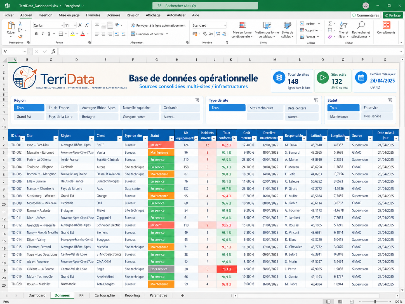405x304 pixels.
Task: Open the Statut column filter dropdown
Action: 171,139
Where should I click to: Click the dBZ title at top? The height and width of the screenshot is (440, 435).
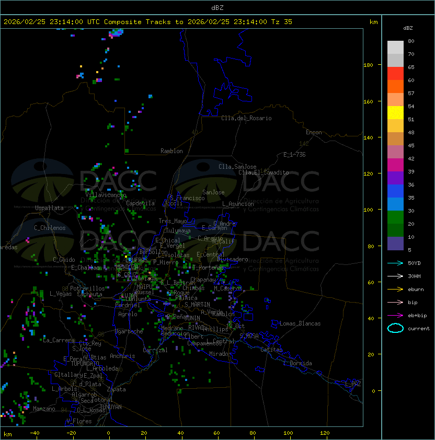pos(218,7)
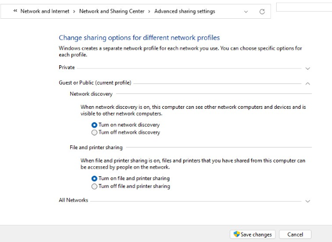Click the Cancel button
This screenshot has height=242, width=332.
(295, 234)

...

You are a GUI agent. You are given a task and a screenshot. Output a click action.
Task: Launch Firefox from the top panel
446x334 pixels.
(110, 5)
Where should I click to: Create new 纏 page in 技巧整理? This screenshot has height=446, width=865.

*PROBLEM STATEMENT*: Please rewrite everything from the line containing "You are a GUI" down to the line containing "Where should I click to: Create", putting "capture" wherever "screenshot" appears and keeping the rest unchanged.

*EXERCISE ANSWER*:
You are a GUI agent. You are given a task and a capture. Output a click action.
Task: Launch Firefox from the top panel
446x334 pixels.
(110, 5)
Where should I click to: Create new 纏 page in 技巧整理? This capture has height=446, width=865.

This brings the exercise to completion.